=== What to do ===
The records below need to be copied in full. Match them exactly.

##### Dataset extract #####

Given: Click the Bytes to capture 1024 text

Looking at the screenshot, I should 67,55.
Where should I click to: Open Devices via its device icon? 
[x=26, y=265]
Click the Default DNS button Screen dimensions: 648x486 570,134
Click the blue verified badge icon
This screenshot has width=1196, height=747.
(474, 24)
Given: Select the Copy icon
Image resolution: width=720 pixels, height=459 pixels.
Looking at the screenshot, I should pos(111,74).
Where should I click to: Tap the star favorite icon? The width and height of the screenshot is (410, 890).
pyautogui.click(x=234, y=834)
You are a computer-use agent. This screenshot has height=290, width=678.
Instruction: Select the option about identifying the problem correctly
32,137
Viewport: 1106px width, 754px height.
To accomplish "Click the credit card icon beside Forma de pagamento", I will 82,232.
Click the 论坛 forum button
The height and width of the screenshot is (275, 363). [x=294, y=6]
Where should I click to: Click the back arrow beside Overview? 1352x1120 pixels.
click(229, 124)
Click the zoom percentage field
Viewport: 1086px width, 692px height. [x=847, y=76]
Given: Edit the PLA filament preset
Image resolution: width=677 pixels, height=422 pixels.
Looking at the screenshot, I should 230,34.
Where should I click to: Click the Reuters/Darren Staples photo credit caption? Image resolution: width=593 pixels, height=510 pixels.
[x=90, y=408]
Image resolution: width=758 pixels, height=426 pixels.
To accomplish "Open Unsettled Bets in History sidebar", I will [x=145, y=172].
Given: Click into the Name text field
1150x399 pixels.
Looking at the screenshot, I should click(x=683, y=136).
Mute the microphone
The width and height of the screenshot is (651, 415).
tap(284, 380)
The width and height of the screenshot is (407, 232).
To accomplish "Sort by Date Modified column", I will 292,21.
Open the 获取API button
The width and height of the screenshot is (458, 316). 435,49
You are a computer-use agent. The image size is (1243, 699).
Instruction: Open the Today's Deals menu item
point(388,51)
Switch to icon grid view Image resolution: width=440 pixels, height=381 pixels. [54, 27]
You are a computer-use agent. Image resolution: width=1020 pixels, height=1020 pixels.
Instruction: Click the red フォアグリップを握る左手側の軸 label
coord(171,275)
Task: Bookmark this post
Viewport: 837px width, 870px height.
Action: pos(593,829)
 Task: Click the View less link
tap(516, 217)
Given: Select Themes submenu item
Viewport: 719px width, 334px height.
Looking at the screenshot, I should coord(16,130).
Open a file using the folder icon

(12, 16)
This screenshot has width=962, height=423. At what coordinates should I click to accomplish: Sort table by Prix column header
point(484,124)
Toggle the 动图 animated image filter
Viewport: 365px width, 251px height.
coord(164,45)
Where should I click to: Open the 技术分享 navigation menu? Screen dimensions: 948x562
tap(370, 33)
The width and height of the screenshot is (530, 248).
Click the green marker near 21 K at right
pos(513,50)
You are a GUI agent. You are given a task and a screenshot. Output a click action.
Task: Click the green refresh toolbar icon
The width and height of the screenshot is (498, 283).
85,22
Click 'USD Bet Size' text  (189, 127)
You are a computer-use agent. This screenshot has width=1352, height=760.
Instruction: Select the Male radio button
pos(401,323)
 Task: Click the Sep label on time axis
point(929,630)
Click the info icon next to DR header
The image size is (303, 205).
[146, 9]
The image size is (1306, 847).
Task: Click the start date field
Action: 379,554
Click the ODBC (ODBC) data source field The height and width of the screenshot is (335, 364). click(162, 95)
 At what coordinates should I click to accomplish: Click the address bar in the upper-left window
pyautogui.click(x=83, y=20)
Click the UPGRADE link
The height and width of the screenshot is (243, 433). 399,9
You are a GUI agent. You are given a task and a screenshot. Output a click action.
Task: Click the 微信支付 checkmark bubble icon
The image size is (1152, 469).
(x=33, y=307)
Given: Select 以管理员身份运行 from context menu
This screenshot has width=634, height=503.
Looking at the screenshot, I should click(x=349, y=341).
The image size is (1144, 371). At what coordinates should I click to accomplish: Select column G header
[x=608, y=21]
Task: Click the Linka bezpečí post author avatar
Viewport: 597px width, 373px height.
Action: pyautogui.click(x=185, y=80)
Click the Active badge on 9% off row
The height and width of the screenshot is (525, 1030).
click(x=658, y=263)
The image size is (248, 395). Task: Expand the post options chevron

#####

=== Your solution ===
Given: Click the Bytes to capture 1024 text

Looking at the screenshot, I should 67,55.
Where should I click to: Open Devices via its device icon? 
[x=26, y=265]
Click the Default DNS button Screen dimensions: 648x486 570,134
Click the blue verified badge icon
This screenshot has width=1196, height=747.
(474, 24)
Given: Select the Copy icon
Image resolution: width=720 pixels, height=459 pixels.
Looking at the screenshot, I should pos(111,74).
Where should I click to: Tap the star favorite icon? The width and height of the screenshot is (410, 890).
pyautogui.click(x=234, y=834)
You are a computer-use agent. This screenshot has height=290, width=678.
Instruction: Select the option about identifying the problem correctly
32,137
Viewport: 1106px width, 754px height.
To accomplish "Click the credit card icon beside Forma de pagamento", I will 82,232.
Click the 论坛 forum button
The height and width of the screenshot is (275, 363). [x=294, y=6]
Where should I click to: Click the back arrow beside Overview? 1352x1120 pixels.
click(229, 124)
Click the zoom percentage field
Viewport: 1086px width, 692px height. [x=847, y=76]
Given: Edit the PLA filament preset
Image resolution: width=677 pixels, height=422 pixels.
Looking at the screenshot, I should 230,34.
Where should I click to: Click the Reuters/Darren Staples photo credit caption? Image resolution: width=593 pixels, height=510 pixels.
[x=90, y=408]
Image resolution: width=758 pixels, height=426 pixels.
To accomplish "Open Unsettled Bets in History sidebar", I will [x=145, y=172].
Given: Click into the Name text field
1150x399 pixels.
Looking at the screenshot, I should click(x=683, y=136).
Mute the microphone
The width and height of the screenshot is (651, 415).
tap(284, 380)
The width and height of the screenshot is (407, 232).
To accomplish "Sort by Date Modified column", I will 292,21.
Open the 获取API button
The width and height of the screenshot is (458, 316). 435,49
You are a computer-use agent. The image size is (1243, 699).
Instruction: Open the Today's Deals menu item
point(388,51)
Switch to icon grid view Image resolution: width=440 pixels, height=381 pixels. [54, 27]
You are a computer-use agent. Image resolution: width=1020 pixels, height=1020 pixels.
Instruction: Click the red フォアグリップを握る左手側の軸 label
coord(171,275)
Task: Bookmark this post
Viewport: 837px width, 870px height.
Action: pos(593,829)
 Task: Click the View less link
tap(516, 217)
Given: Select Themes submenu item
Viewport: 719px width, 334px height.
Looking at the screenshot, I should coord(16,130).
Open a file using the folder icon

(12, 16)
This screenshot has width=962, height=423. At what coordinates should I click to accomplish: Sort table by Prix column header
point(484,124)
Toggle the 动图 animated image filter
Viewport: 365px width, 251px height.
coord(164,45)
Where should I click to: Open the 技术分享 navigation menu? Screen dimensions: 948x562
tap(370, 33)
The width and height of the screenshot is (530, 248).
Click the green marker near 21 K at right
pos(513,50)
You are a GUI agent. You are given a task and a screenshot. Output a click action.
Task: Click the green refresh toolbar icon
The width and height of the screenshot is (498, 283).
85,22
Click 'USD Bet Size' text  (189, 127)
You are a computer-use agent. This screenshot has width=1352, height=760.
Instruction: Select the Male radio button
pos(401,323)
 Task: Click the Sep label on time axis
point(929,630)
Click the info icon next to DR header
The image size is (303, 205).
[146, 9]
The image size is (1306, 847).
Task: Click the start date field
Action: 379,554
Click the ODBC (ODBC) data source field The height and width of the screenshot is (335, 364). click(162, 95)
 At what coordinates should I click to accomplish: Click the address bar in the upper-left window
pyautogui.click(x=83, y=20)
Click the UPGRADE link
The height and width of the screenshot is (243, 433). 399,9
You are a GUI agent. You are given a task and a screenshot. Output a click action.
Task: Click the 微信支付 checkmark bubble icon
The image size is (1152, 469).
(x=33, y=307)
Given: Select 以管理员身份运行 from context menu
This screenshot has width=634, height=503.
Looking at the screenshot, I should click(x=349, y=341).
The image size is (1144, 371). At what coordinates should I click to accomplish: Select column G header
[x=608, y=21]
Task: Click the Linka bezpečí post author avatar
Viewport: 597px width, 373px height.
Action: pyautogui.click(x=185, y=80)
Click the Active badge on 9% off row
The height and width of the screenshot is (525, 1030).
click(x=658, y=263)
The image size is (248, 395). Task: Expand the post options chevron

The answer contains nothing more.